RECORD EXTRACTS >>

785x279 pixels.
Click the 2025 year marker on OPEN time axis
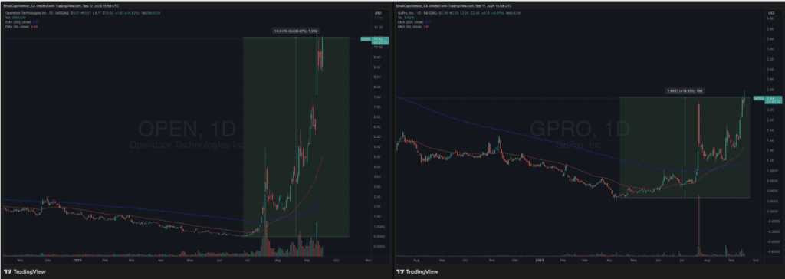[77, 261]
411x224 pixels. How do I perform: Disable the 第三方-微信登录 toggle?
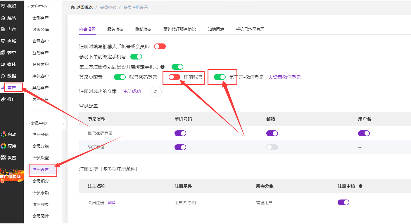click(220, 77)
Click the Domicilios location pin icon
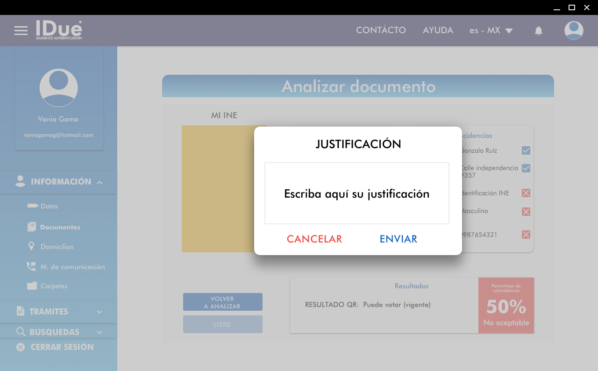Screen dimensions: 598x371 (x=32, y=246)
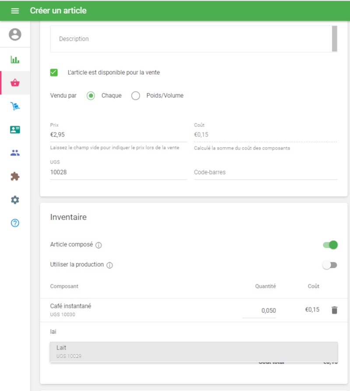Viewport: 350px width, 391px height.
Task: Open the integrations puzzle piece icon
Action: (x=15, y=176)
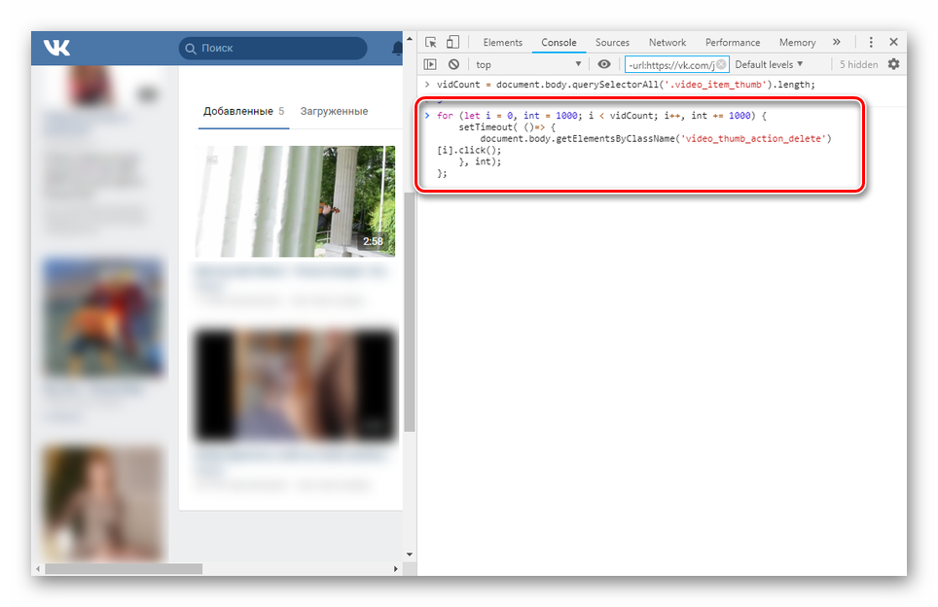This screenshot has height=607, width=938.
Task: Toggle the device toolbar icon
Action: coord(452,43)
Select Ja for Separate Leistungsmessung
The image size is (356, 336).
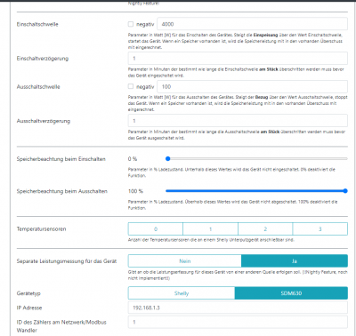pyautogui.click(x=295, y=261)
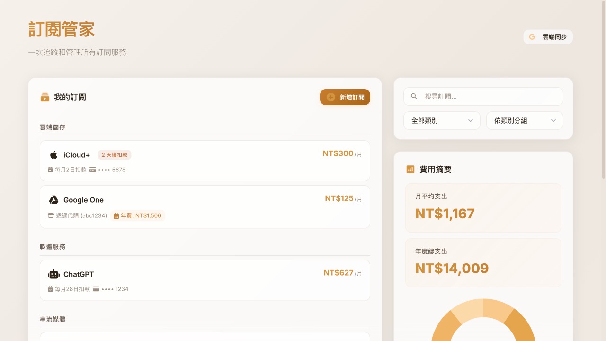Image resolution: width=606 pixels, height=341 pixels.
Task: Select the 月平均支出 summary card
Action: (x=483, y=208)
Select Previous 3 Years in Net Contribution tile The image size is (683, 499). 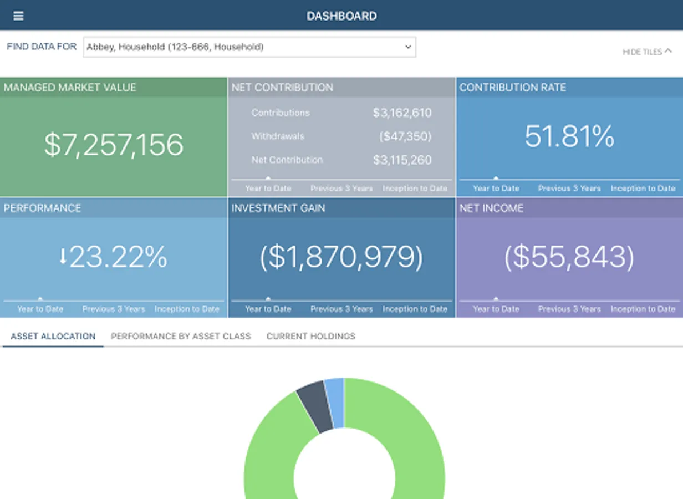pos(342,189)
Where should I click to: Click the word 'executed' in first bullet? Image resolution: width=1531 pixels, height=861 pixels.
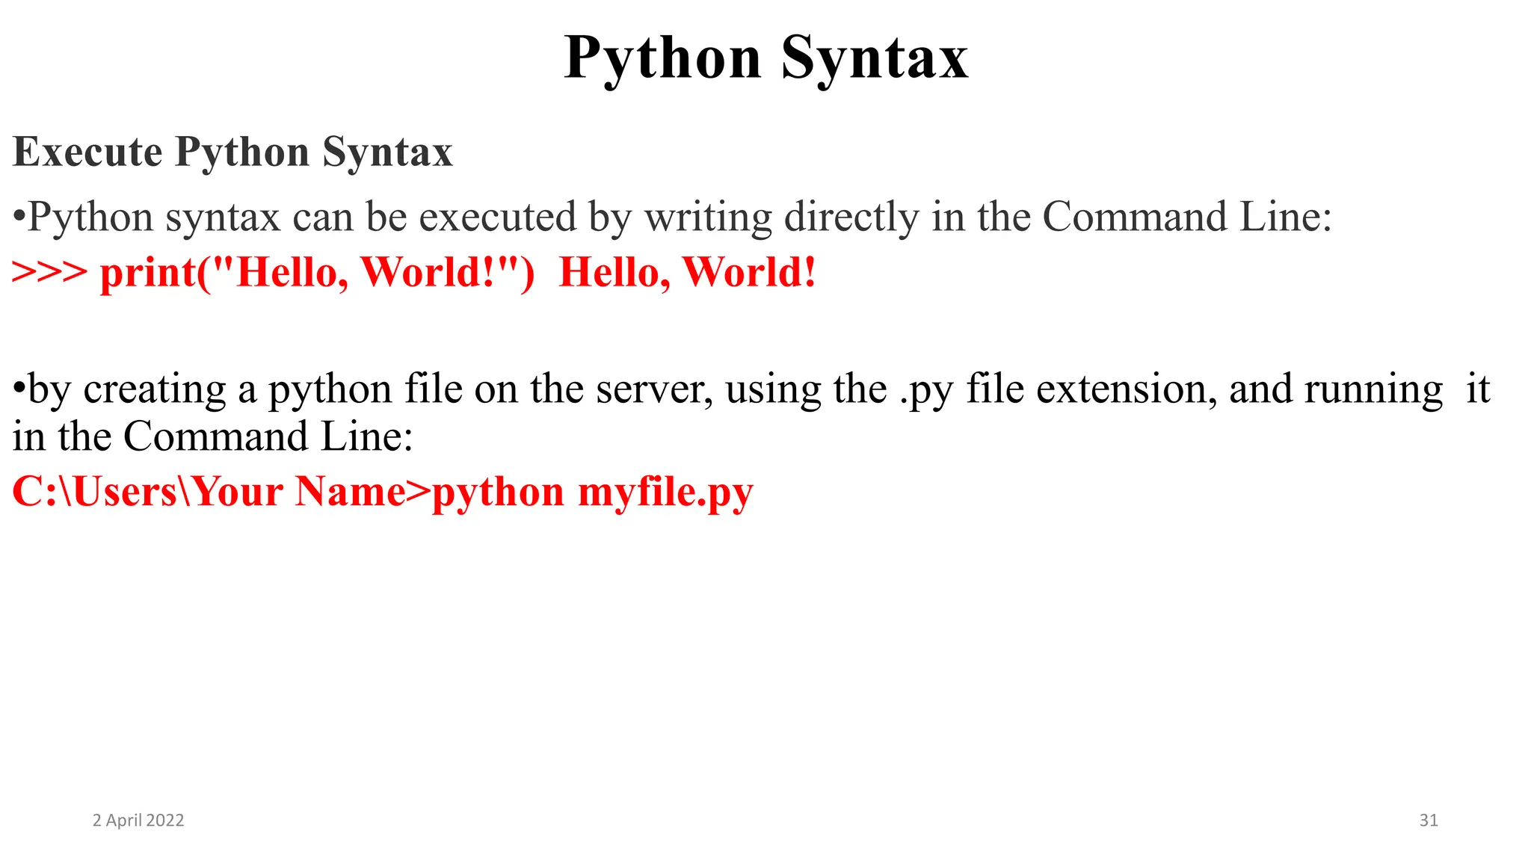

EXERCISE TASK >>
Transcribe the lines of the records above verbatim, starting at the line containing "Select Ja for Separate Leistungsmessung" and ending at the line containing "Action: (x=483, y=208)", with both of those lines included. Leave the pictures out of your answer.

FINISHED ANSWER >>
Select Ja for Separate Leistungsmessung
The image size is (356, 336).
pyautogui.click(x=295, y=261)
Image resolution: width=606 pixels, height=341 pixels.
Task: Select the 月平均支出 summary card
Action: (x=483, y=208)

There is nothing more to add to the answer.